To help make it easier for us to investigate your issue, please follow the contributing instructions.

marcan commented 3 years ago

It works well, for what it's worth. Still need to run the proper numbers, but here's 93 CD-Rs from 10 different brands visualized. cdrs2

That said, this is mostly useful to figure out how close to corrupting audio data a CD that otherwise rips fine is. I think there are simpler ways of finding out if the audio data itself is borked (and a good subchannel is not a hard guarantee that the audio part isn't bad.

Relevant: at least on my drive, sometimes the subcode "slips" and ends up offset vs the audio data. This seems to usually be a -3 sector offset, sometimes more in rough spots, and not consistent rip to rip. I currently compensate for this once I get a valid subcode CRC with a timestamp mismatch, and backtrack in case any immediately previous subcode sectors were bad to compensate (otherwise the skewed subcode would be recognized as lots of errors for those sectors).

Note that this method relies on knowing in advance what the subcode is supposed to be. I can do this for my CDs because I'm burning them with no fancy anything, the subcode is straight mode 1 timestamps and that's it. If you don't know what the subcode is at all, the best you can do is flag whole sectors as good/bad (which is still pretty useful info for low-level errors).

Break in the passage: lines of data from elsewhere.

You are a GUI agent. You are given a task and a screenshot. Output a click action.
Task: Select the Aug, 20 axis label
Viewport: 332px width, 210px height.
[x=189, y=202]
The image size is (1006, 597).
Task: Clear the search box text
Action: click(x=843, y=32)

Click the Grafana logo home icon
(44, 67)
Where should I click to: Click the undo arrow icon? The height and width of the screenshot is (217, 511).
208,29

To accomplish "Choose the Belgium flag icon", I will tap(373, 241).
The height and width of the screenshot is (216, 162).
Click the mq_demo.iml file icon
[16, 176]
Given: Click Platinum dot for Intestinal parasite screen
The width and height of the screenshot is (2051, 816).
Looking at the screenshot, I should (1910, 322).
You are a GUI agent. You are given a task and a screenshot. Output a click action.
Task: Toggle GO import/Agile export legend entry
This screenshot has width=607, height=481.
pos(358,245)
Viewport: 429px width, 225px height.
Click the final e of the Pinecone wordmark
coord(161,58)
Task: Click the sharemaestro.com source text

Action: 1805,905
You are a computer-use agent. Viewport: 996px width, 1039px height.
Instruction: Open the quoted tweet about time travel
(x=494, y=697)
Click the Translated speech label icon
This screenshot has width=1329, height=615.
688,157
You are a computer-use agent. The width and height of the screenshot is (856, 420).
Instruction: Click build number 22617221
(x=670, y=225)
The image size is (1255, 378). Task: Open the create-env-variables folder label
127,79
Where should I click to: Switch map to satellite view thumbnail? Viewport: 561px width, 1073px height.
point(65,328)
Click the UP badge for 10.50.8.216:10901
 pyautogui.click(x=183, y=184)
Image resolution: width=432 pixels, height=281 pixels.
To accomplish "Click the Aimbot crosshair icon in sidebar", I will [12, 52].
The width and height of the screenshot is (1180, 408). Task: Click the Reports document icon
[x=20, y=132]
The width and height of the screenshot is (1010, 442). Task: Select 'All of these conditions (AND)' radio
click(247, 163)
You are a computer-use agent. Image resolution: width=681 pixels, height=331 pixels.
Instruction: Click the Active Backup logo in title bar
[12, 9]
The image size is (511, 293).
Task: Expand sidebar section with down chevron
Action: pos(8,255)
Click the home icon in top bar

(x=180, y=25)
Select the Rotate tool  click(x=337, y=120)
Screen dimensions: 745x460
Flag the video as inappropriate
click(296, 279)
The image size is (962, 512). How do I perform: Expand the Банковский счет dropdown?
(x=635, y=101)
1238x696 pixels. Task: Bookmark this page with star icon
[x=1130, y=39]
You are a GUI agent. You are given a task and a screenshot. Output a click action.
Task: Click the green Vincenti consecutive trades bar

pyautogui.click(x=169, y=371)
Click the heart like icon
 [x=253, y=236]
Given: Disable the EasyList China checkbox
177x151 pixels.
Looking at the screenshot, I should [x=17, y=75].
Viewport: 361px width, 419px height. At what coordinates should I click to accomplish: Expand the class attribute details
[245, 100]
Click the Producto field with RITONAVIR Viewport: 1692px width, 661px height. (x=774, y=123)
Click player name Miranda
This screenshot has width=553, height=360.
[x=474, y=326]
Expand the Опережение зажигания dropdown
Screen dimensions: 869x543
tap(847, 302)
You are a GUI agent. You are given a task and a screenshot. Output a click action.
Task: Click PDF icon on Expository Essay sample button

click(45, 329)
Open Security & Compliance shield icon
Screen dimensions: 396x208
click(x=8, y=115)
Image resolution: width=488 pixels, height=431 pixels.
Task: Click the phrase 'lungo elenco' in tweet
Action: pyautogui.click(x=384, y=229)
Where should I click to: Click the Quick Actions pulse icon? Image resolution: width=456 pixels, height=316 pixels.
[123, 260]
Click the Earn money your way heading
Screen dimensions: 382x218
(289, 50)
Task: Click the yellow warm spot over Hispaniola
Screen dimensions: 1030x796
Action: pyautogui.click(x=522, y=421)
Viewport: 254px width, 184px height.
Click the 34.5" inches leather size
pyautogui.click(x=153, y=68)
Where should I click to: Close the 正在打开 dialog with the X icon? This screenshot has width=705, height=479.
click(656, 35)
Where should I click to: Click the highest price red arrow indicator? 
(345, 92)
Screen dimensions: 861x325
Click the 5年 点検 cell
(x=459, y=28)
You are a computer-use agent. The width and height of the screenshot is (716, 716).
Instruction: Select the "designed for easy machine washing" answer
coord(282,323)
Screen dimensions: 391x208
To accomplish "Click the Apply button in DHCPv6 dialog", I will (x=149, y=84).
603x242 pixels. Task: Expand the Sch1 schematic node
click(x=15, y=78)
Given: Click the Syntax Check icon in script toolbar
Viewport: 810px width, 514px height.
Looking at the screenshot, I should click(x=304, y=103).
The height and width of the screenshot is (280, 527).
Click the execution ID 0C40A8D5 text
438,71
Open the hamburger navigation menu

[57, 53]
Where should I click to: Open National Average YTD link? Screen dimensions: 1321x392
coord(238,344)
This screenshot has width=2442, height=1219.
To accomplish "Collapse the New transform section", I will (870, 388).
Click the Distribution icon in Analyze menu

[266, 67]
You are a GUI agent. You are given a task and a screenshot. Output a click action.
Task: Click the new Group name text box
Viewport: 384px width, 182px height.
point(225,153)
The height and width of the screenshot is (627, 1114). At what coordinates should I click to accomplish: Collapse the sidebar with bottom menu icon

Alternatively, you could add a heuristic that attempts to derive subcode info (e.g. you can probably interpolate a broken sector between two good ones if the track/index does not change, unless other modes are in use; more heuristics could help recover those).

JoeLametta commented 3 years ago

Hi, currently whipper prints messages like these:

Track 1 finished, found 122 Q sub-channels with CRC errors
Track 2 finished, found 65 Q sub-channels with CRC errors
Track 3 finished, found 51 Q sub-channels with CRC errors
Track 4 finished, found 257 Q sub-channels with CRC errors
Track 5 finished, found 78 Q sub-channels with CRC errors

The information is taken from cdrdao and can be used as a rough estimation of the CD's "health". I'm not sure we can use a similar technique for more than providing informative messages...